> [Artigo]
Skip to content

Pregação subliminal

A lingüística nos ensina que há uma grande diferença entre a língua escrita e adstrita ao texto, isto é, às palavras, e a língua falada que, além de conter nuclearmente o mesmo texto, contém por acréscimo, em torno dele, todo um rico envoltório de sinais comunicativos de várias naturezas: o gesto, a entonação, o ritmo, a modulação da voz, a expressão do rosto, das mãos e do corpo inteiro que é mais rica do que o simples gesto. Todos esses sinais formam o que o lingüista chama contexto. Seria melhor chamar ao conjunto “língua integral”, e a essa parte não traduzida em termos, “língua subliminal”.

Quem se aventura na arte de tentar escrever o que sente e o que pensa, sabe que tem de se ater aos sinais escritos, que dizem os nomes das coisas, os verbos que exprimem ações e paixões, os adjetivos que colorem os nomes, e os advérbios que rendilham as cores além de colorir os verbos; mas os que entraram mais fundo nos segredos de tão esquiva arte sabem que há finos recursos, no ritmo, na escolha da construção verbal, na felicidade de uma inversão ou de um anacoluto, numa elipse ou numa redundância, que conseguem deixar num texto toda a energia efetiva e comunicativa de um contexto subliminal.
 
Mas, no uso comum da palavra, cabe à parte subliminal a função mais ativa e penetrante, e principalmente toda a adjetivação afetiva que varia em matizes infinitos o sentido da mesma palavra. Todos certamente conhecem a anedota do “mande mais dinheiro” que somente pela variação da entonação pode cobrir todo o espectro da afetividade humana.
 
A língua subliminal, embora mais obscura, porque não há dicionários para franzires de boca ou para as porções do dedo mindinho, é freqüentemente mais penetrante porque mexe nas raízes das emoções enterradas. O segredo de certos magnetismos pessoais reside todo nessa eloqüência escondida e tornada confidencial para cada alma dentro de um auditório.
 
* * *
 
Feito esse exórdio em que o texto se alongou talvez demais, pode-se aplicá-lo ao nosso grande, apaixonante, obsessivo problema: o dos sofrimentos da Igreja em nossos dias. Todos nós sabemos, uns para alegrarem-se e outros para chorarem, que houve uma “dessacralização”, uma “secularização”, uma “atualização”, uma febre de reformas, de mudanças, de mutações, de modificações que chamam de progresso. Houve uma horizontalização, uma redução do sobrenatural ao natural, e do natural-humano ao natural-infra-humano. As aberrações de doutrina e de costumes se multiplicam. As casas religiosas se transformam em grêmios ou em quartéis de terroristas, assassinos e ladrões — tudo isto, no dizer deles, para a construção de um mundo melhor!

> [Problema breve 1] Segundo o artigo, que nome seria melhor dar à parte da língua falada que não se traduz em termos?
> [Problema breve 2] Reproduza fielmente o trecho do artigo que começa com "Quem se aventura" e vai até "um contexto subliminal.".

> [Segmento de dados]
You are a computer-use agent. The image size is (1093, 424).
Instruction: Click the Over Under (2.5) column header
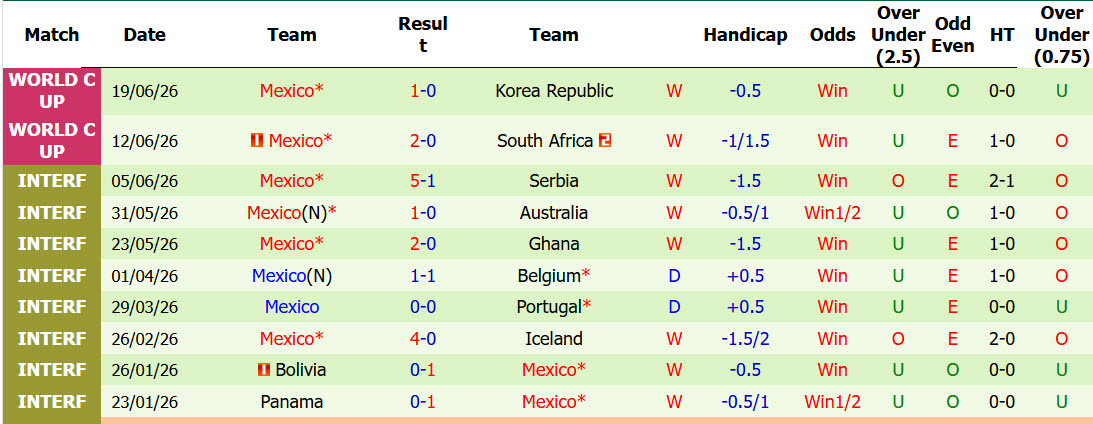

> [Resposta esperada 1] Língua subliminal.

> [Resposta esperada 2]
Quem se aventura na arte de tentar escrever o que sente e o que pensa, sabe que tem de se ater aos sinais escritos, que dizem os nomes das coisas, os verbos que exprimem ações e paixões, os adjetivos que colorem os nomes, e os advérbios que rendilham as cores além de colorir os verbos; mas os que entraram mais fundo nos segredos de tão esquiva arte sabem que há finos recursos, no ritmo, na escolha da construção verbal, na felicidade de uma inversão ou de um anacoluto, numa elipse ou numa redundância, que conseguem deixar num texto toda a energia efetiva e comunicativa de um contexto subliminal.